- Associated Press - Monday, January 23, 2017

DECATUR, Ala. (AP) - A new educational program at Cedar Ridge Middle has raised the noise level in the school’s usually quiet library, and Librarian Tracy Glenn and Principal Johnnie Renick couldn’t be happier.

After almost a year of planning, the school has opened the first stage of its “makerspace” classroom in two corners of the library.

Makerspace provides a hands-on environment that encourages students to create, design, experiment and build projects while engaging in science, technology, engineering, math and the arts.

The noise level comes from the interaction among students. Glenn said she welcomes the cacophony because it means students are thinking out loud to solve problems.
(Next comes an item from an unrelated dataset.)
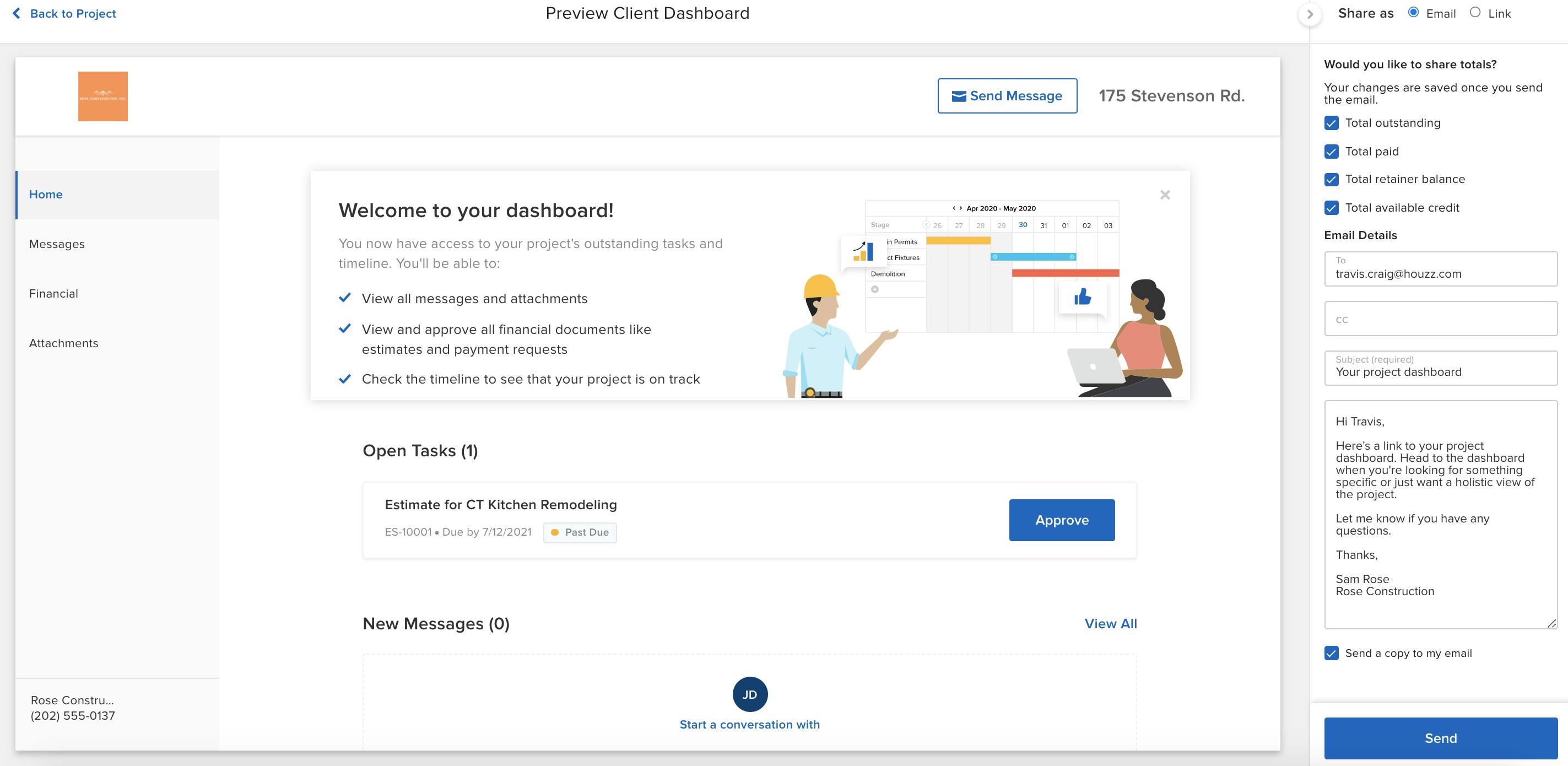Approve the CT Kitchen Remodeling estimate
The width and height of the screenshot is (1568, 766).
pyautogui.click(x=1062, y=520)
“Just look at the smiles,” she said. “Just about every student that has come in here tells me how much they love this place.”

In one section of the library, a group of students with iPads was trying to figure out how to get robots to climb a ramp. In another, Anna Roach, Landon Czajkowski, Santiago Carnelio and Payson Hubbard were discussing how to stop marbles from jumping the curb before reaching the bottom of a tower they had constructed.

“We’ve got to slow down how fast they are rolling in the curb,” Roach said.

“Just put a plastic wall there,” Czajkowski responded.

The student’s suggestion worked and all of this happened around a $20 plastic game.

“I don’t know how you put a price on this learning,” Renick said.

On the other side of the library, sixth-graders Zyrell Black and Jake Smith - with the help of some of their classmates - figured out how to get robots over the ramp. Then, they started discussing ways to maneuver the robots around table legs.

“It’s fun to come to the library,” Smith said. “I like this.”

Said Glenn: “They are learning while having fun and don’t realize it.”

Renick, who became principal at Cedar Ridge in 2015, said she followed the makerspace concept for several years and wanted to start one because the space allows students to “figure out” projects in several areas.

“They are not guided by teachers,” Renick said. “It’s them with their classmates, and they have to strategize.”

A school committee - with a limited budget - picked most of the materials students use. One of the most popular materials is a word game students play with an Osmo device and iPad. An image comes up on the screen and students have to figure out the word it conveys. Once they do, they have to find letters and place them on the board to spell the word. Each letter counts two points, and the first team to 100 wins.

“All of the students enjoy this game,” Glenn said.

Renick said none of the school’s almost 830 students miss core subjects because they come to the makerspace room while in elective classes.

“We want every student to come at least once per week,” she said.

Montavius Troupe, Amaya Gibbs and Black said they wanted to come more often.

“I just like creating things,” Troupe said.